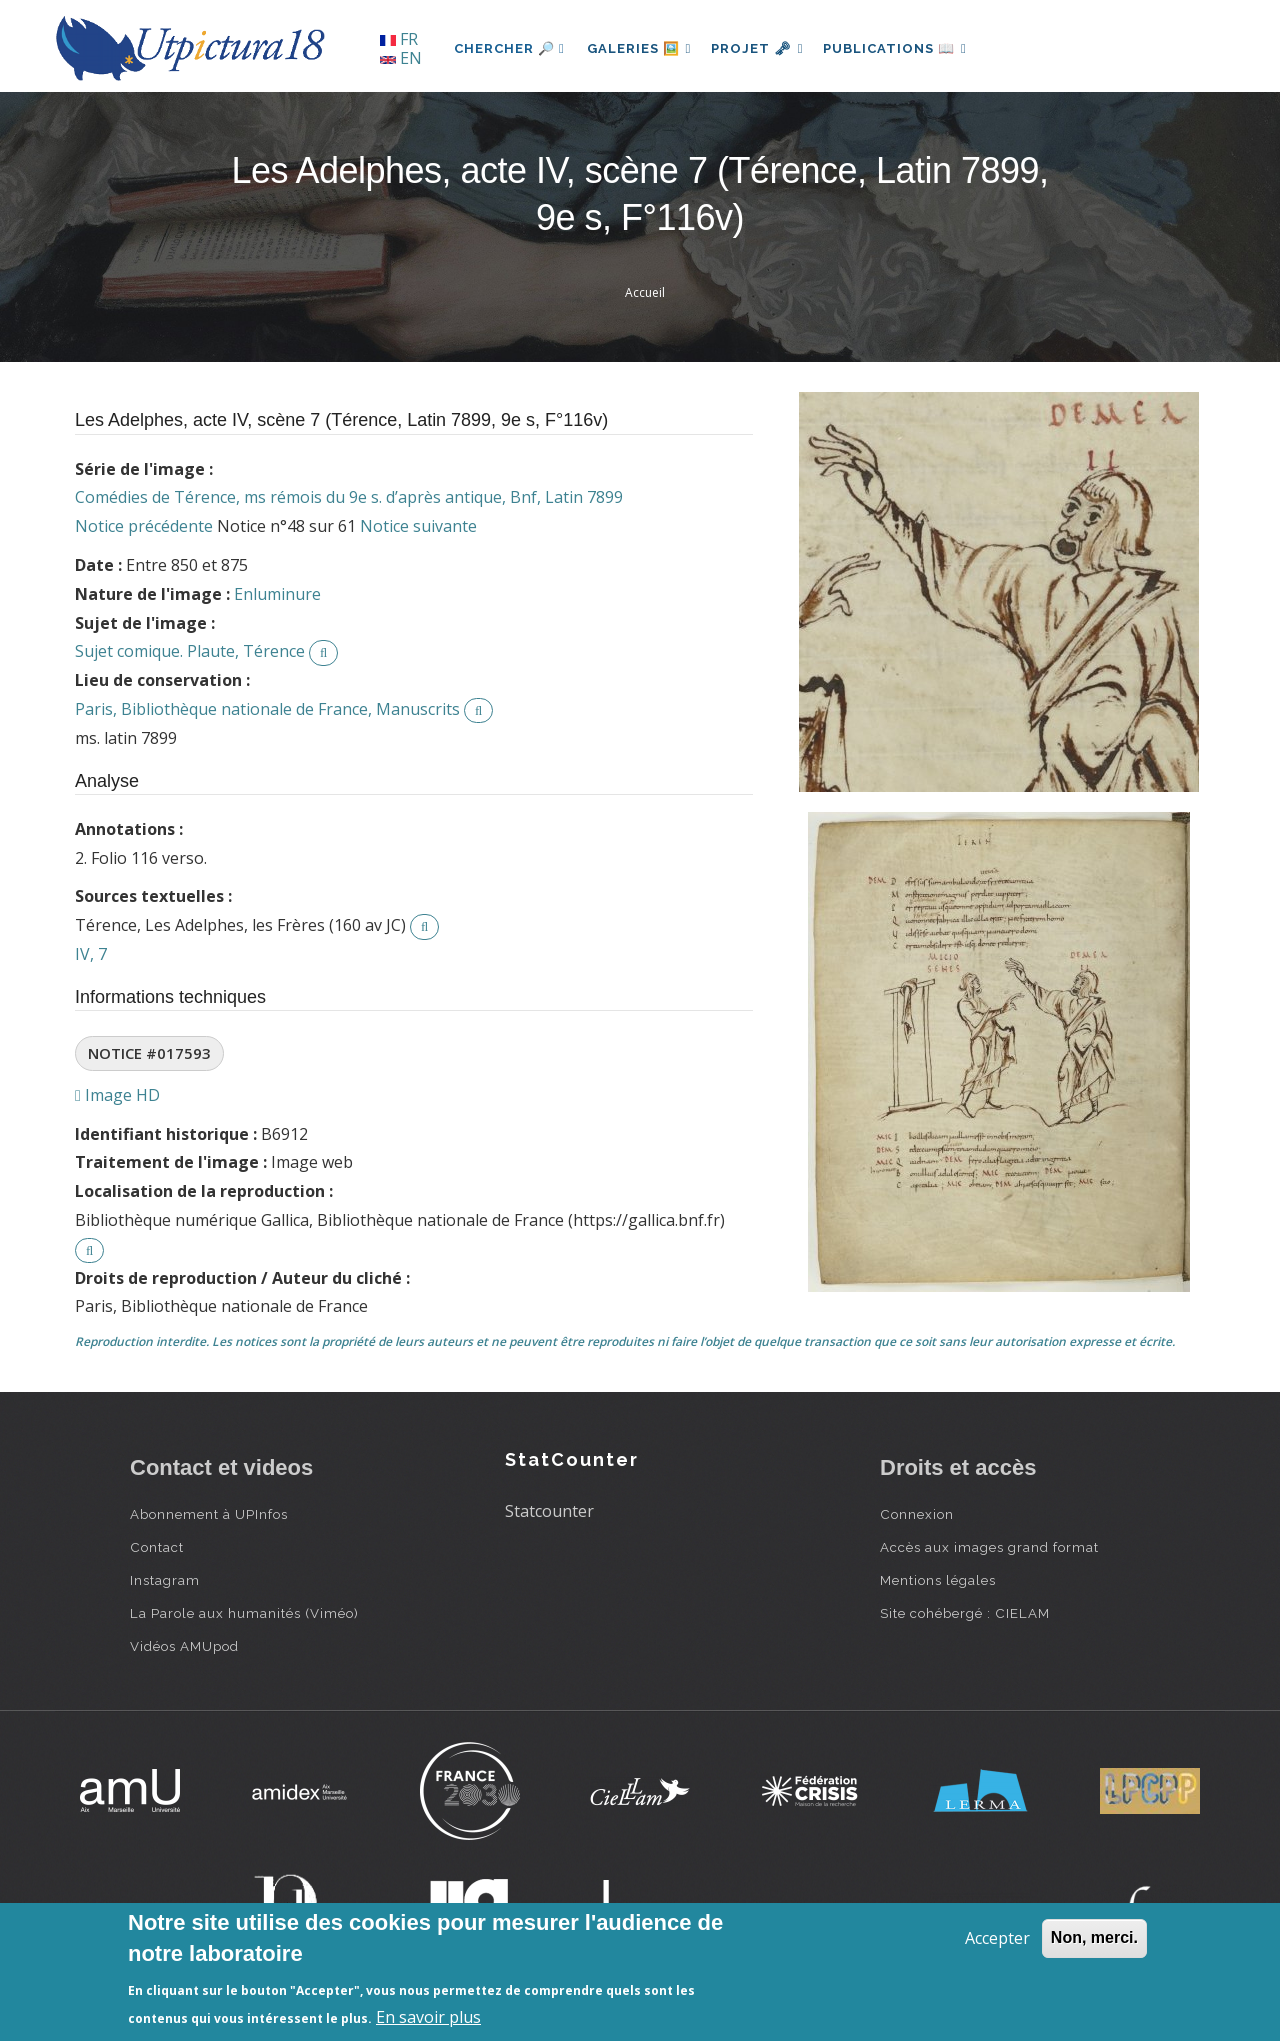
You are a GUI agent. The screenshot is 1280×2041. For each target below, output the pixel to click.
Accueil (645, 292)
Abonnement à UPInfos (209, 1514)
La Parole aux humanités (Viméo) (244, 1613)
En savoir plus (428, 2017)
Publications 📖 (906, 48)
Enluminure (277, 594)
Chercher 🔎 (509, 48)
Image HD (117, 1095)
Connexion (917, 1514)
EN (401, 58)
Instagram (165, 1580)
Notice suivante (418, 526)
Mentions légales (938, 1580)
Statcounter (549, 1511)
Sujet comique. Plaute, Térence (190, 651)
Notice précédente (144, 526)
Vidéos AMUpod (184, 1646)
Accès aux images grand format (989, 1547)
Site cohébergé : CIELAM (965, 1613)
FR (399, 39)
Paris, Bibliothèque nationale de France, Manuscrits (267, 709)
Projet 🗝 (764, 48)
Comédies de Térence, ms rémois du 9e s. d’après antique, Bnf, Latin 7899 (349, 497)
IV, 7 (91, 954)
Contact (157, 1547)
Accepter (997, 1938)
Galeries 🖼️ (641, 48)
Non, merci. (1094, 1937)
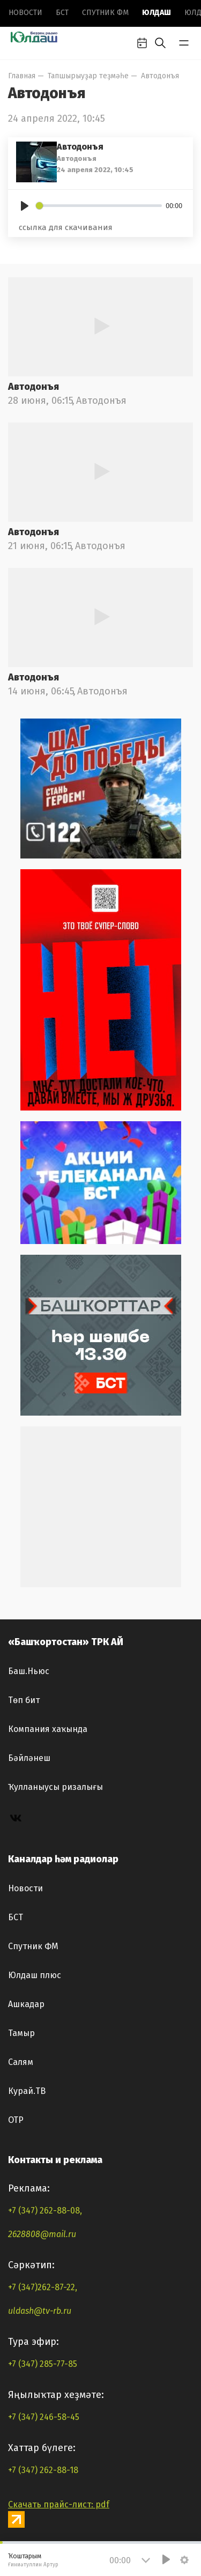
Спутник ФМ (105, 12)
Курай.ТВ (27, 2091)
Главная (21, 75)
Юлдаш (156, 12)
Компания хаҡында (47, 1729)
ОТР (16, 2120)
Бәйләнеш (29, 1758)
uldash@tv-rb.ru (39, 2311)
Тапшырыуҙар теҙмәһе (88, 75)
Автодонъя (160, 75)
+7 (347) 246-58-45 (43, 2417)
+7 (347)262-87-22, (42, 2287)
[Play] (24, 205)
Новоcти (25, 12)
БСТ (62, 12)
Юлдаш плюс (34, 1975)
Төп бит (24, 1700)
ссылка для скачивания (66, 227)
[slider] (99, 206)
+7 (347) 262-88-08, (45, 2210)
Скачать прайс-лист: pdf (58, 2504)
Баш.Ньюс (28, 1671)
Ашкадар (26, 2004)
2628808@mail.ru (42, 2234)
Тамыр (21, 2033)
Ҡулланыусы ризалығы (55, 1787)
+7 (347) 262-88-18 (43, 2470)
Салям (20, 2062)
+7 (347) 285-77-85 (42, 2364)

-----

Reproduce every item above word for word, leaving out the pictures.

You are a GUI agent. The screenshot is 1280×2041. For each target below, output the pixel to click.
Accueil (645, 292)
Abonnement à UPInfos (209, 1514)
La Parole aux humanités (Viméo) (244, 1613)
En savoir plus (428, 2017)
Publications 📖 (906, 48)
Enluminure (277, 594)
Chercher 🔎 (509, 48)
Image HD (117, 1095)
Connexion (917, 1514)
EN (401, 58)
Instagram (165, 1580)
Notice suivante (418, 526)
Mentions légales (938, 1580)
Statcounter (549, 1511)
Sujet comique. Plaute, Térence (190, 651)
Notice précédente (144, 526)
Vidéos AMUpod (184, 1646)
Accès aux images grand format (989, 1547)
Site cohébergé : CIELAM (965, 1613)
FR (399, 39)
Paris, Bibliothèque nationale de France, Manuscrits (267, 709)
Projet 🗝 (764, 48)
Comédies de Térence, ms rémois du 9e s. d’après antique, Bnf, Latin 7899 (349, 497)
IV, 7 (91, 954)
Contact (157, 1547)
Accepter (997, 1938)
Galeries 🖼️ (641, 48)
Non, merci. (1094, 1937)
Спутник ФМ (105, 12)
Курай.ТВ (27, 2091)
Главная (21, 75)
Юлдаш (156, 12)
Компания хаҡында (47, 1729)
ОТР (16, 2120)
Бәйләнеш (29, 1758)
uldash@tv-rb.ru (39, 2311)
Тапшырыуҙар теҙмәһе (88, 75)
Автодонъя (160, 75)
+7 (347) 246-58-45 (43, 2417)
+7 (347)262-87-22, (42, 2287)
[Play] (24, 205)
Новоcти (25, 12)
БСТ (62, 12)
Юлдаш плюс (34, 1975)
Төп бит (24, 1700)
ссылка для скачивания (66, 227)
[slider] (99, 206)
+7 (347) 262-88-08, (45, 2210)
Скачать прайс-лист: pdf (58, 2504)
Баш.Ньюс (28, 1671)
Ашкадар (26, 2004)
2628808@mail.ru (42, 2234)
Тамыр (21, 2033)
Ҡулланыусы ризалығы (55, 1787)
+7 (347) 262-88-18 (43, 2470)
Салям (20, 2062)
+7 (347) 285-77-85 (42, 2364)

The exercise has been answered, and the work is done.